Does ruby stop evaluating if statements when first condition is false? I constantly get undefined method `ready' for nil:NilClass> if song = nil.
if !song.nil? && song.ready && !song.has_been_downloaded_by(event.author)
song.send_to_user(event.author)
nil
elsif !song.ready
"The song is not ready yet. Try again once it is."
elsif song.has_been_downloaded_by(event.author)
"Yo, check your private messages, I've already sent you the song."
else
'Song with such index does not exist.'
end
Ruby, and most other programming languages use short circuiting boolean expressions. Meaning any expression of the form false && puts("hi") will not run the right side of the expression puts("hi"). This goes for if conditions as well, anything with && really.

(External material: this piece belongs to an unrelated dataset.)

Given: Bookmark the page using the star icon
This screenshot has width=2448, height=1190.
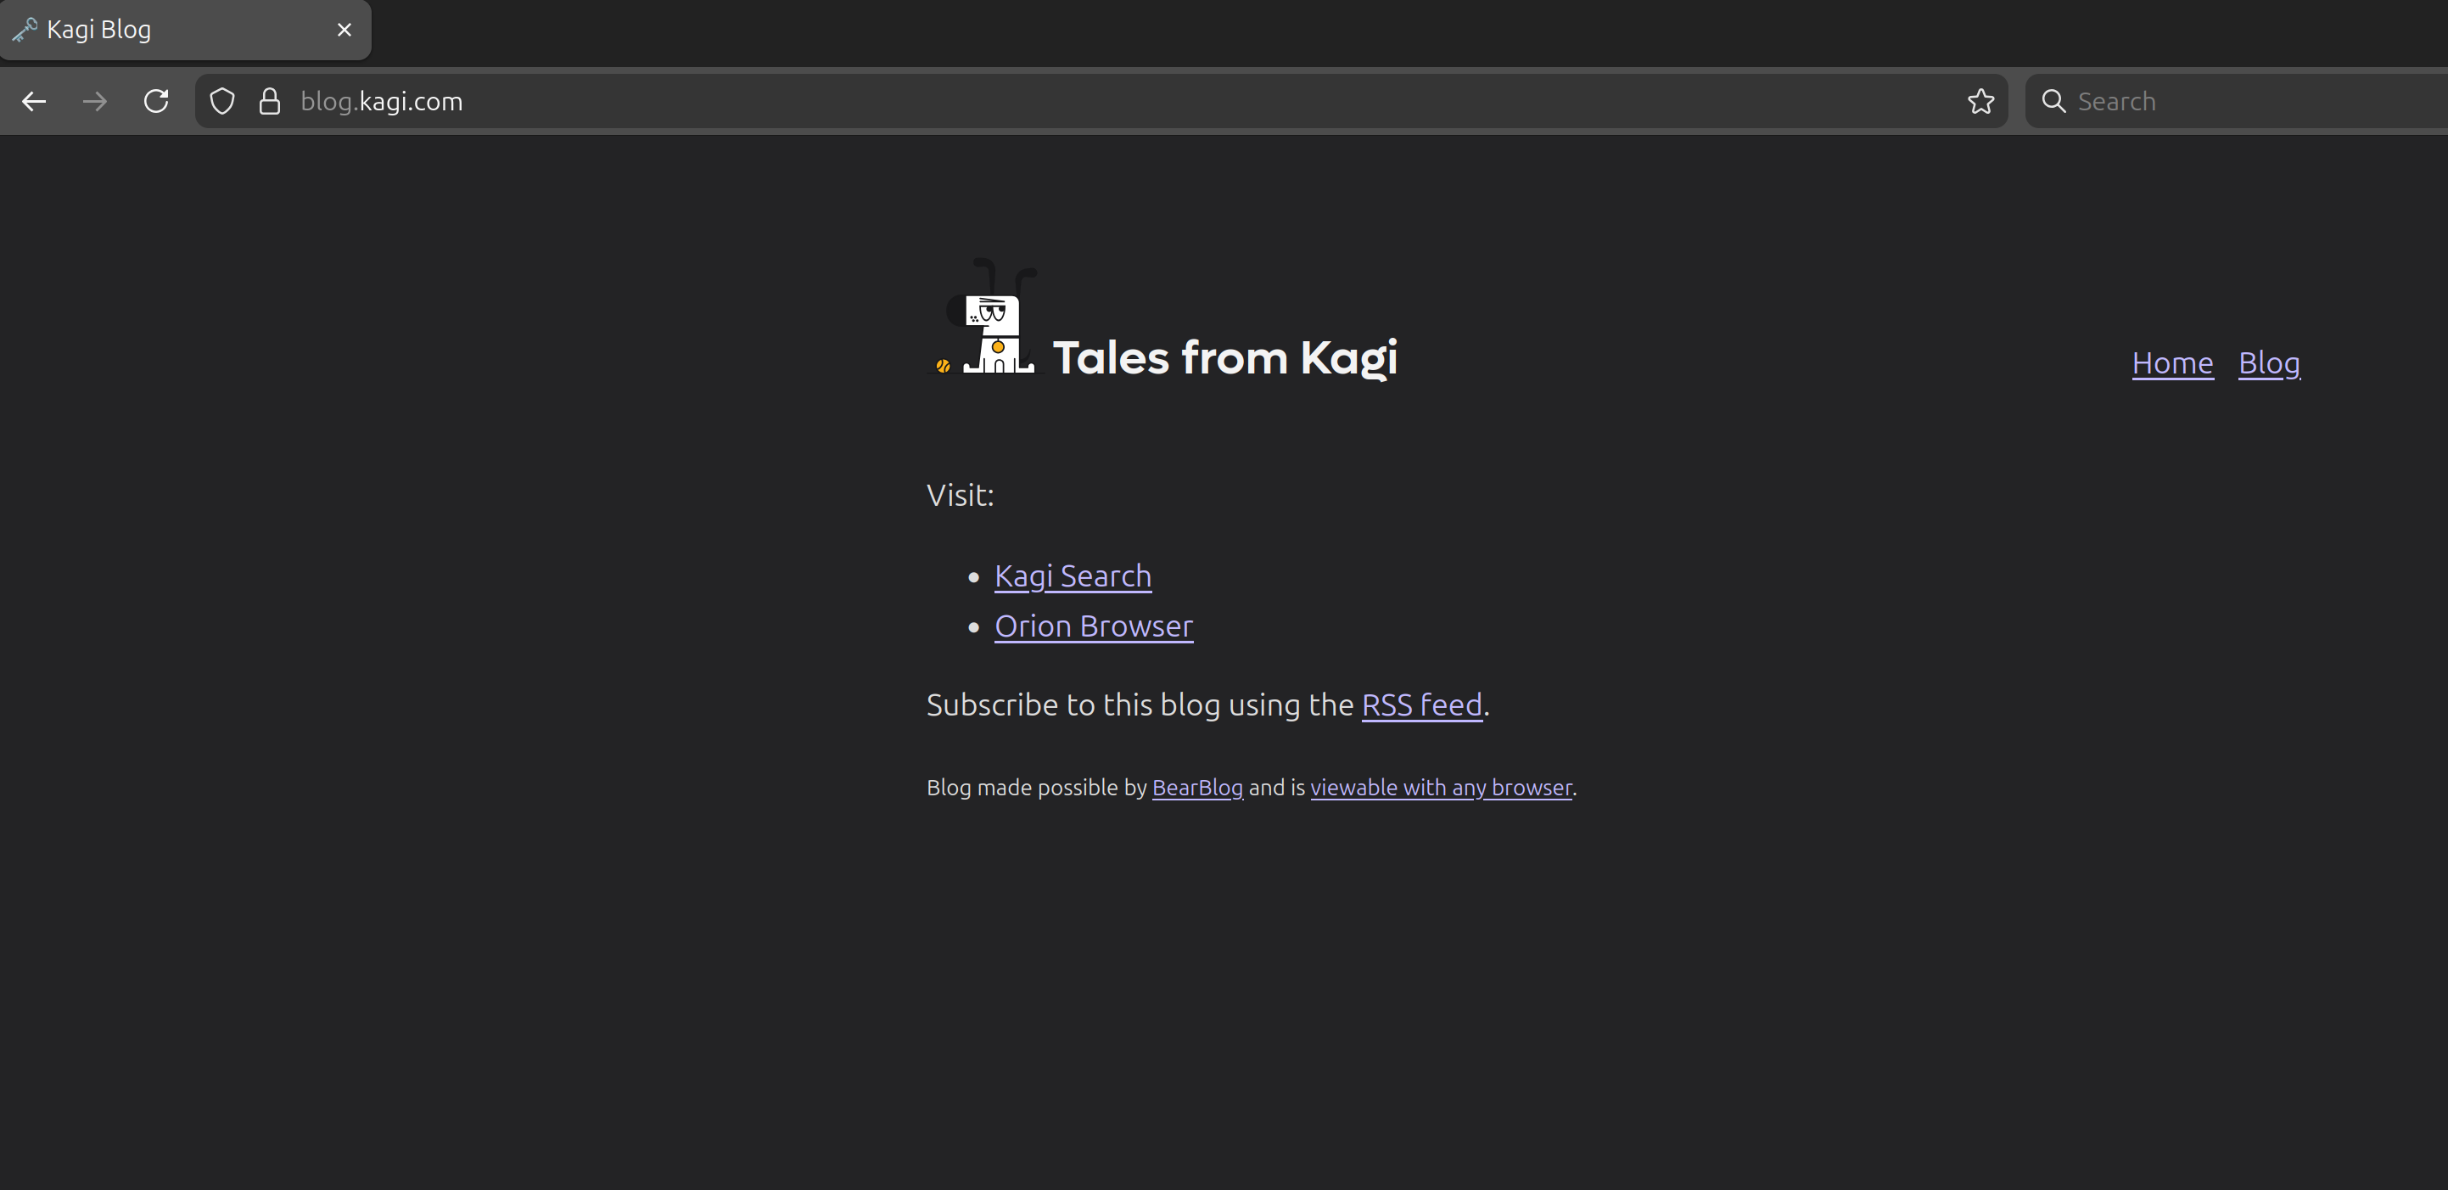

This is specially important to know because you always want to put faster or cheaper expressions/functions on the left side and more expensive expressions on the right side of a && operator.
Consider this
puts "hi" if expensive_method() && some_value
In the above example expensive_method will always run. But what if some_value is sometimes false? This would be more efficient:
puts "hi" if some_value && expensive_method()
Taking advantage of the possibility that some_value might sometimes be false, we spare ourselves from having to evaluate expensive_method in those cases.
In short, take advantage of boolean expression short circuiting.